Hardness of Learning Fixed Parities with Neural Networks
Itamar Shoshani, Ohad Shamir
TL;DR
The paper addresses why learning fixed parity functions remains hard for gradient-based methods, despite being theoretically learnable with small samples. By proving a novel exponential decay bound on Fourier coefficients for linear-threshold functions and connecting this to the gradients encountered by perturbed gradient descent, it shows that standard training of one-hidden-layer ReLU networks fails to meaningfully reduce the parity-learning objective for parity sets of size |S|, including the full parity. A complementary single-neuron result under squared loss exhibits the same hardness, tying weak learnability to algorithmic dynamics rather than expressivity. Together, these results illuminate the practical limits of gradient-based learning for parity tasks and open questions about extending the analysis to SGD, other architectures, and non-spherical weight distributions.
Abstract
Learning parity functions is a canonical problem in learning theory, which although computationally tractable, is not amenable to standard learning algorithms such as gradient-based methods.
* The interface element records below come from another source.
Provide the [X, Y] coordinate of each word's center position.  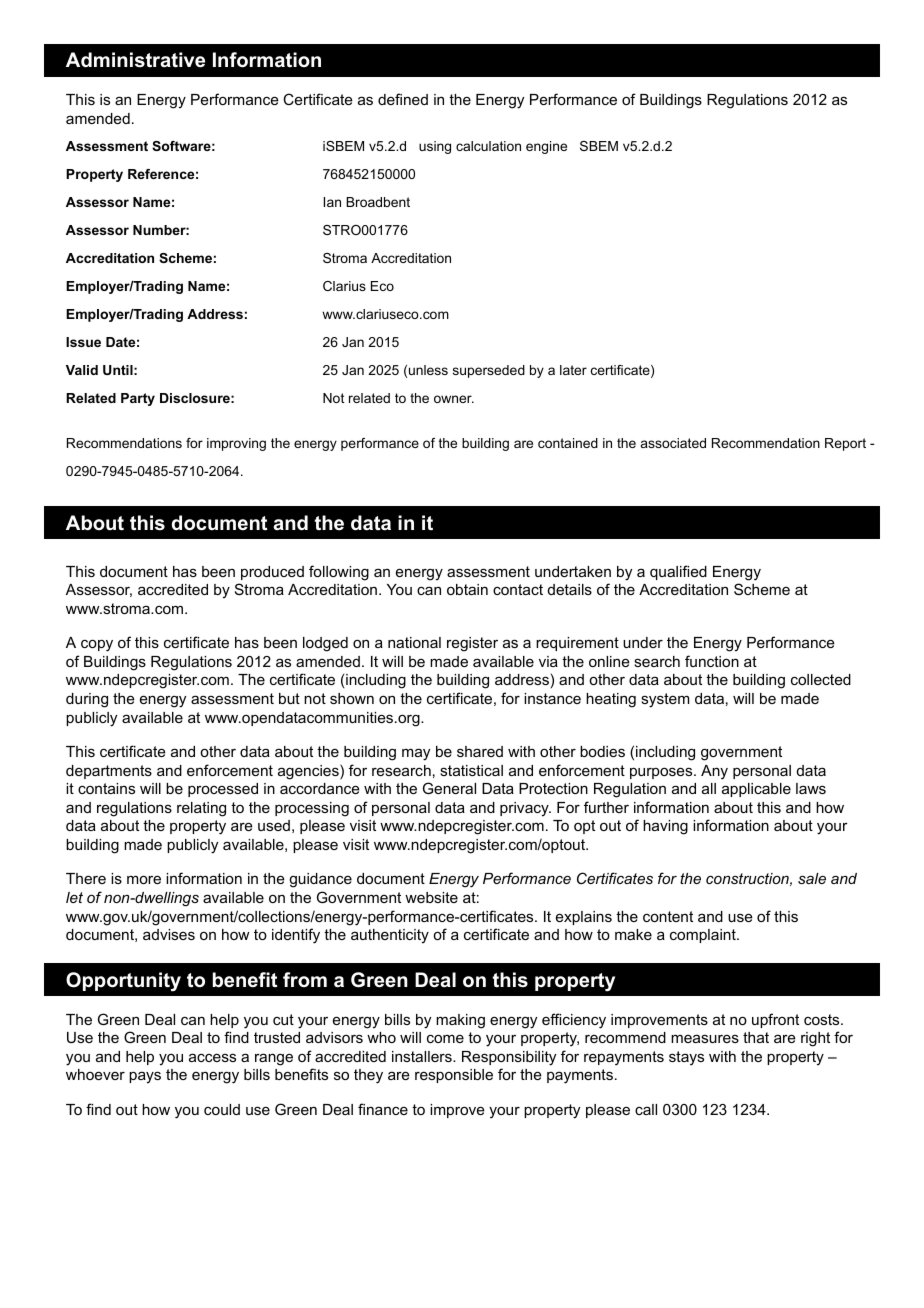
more [144, 879]
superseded [489, 371]
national [414, 642]
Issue [83, 342]
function [712, 661]
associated [673, 443]
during [87, 700]
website [431, 897]
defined [403, 99]
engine [546, 147]
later [573, 370]
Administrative [135, 60]
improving [236, 444]
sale [812, 878]
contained [568, 443]
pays [145, 1077]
This hardness is usually explained via statistical query lower bounds [Kearns, 1998]. However, these bounds only imply that for any given algorithm, there is some worst-case parity function that will be hard to learn. Thus, they do not explain why fixed parities - say, the full parity function over all coordinates - are difficult to learn in practice, at least with standard predictors and gradient-based methods [Abbe and Boix-Adsera, 2022]. In this paper, we address this open problem, by showing that for any fixed parity of some minimal size, using it as a target function to train one-hidden-layer ReLU networks with perturbed gradient descent will fail to produce anything meaningful. To establish this, we prove a new result about the decay of the Fourier coefficients of linear threshold (or weighted majority) functions, which may be of independent interest.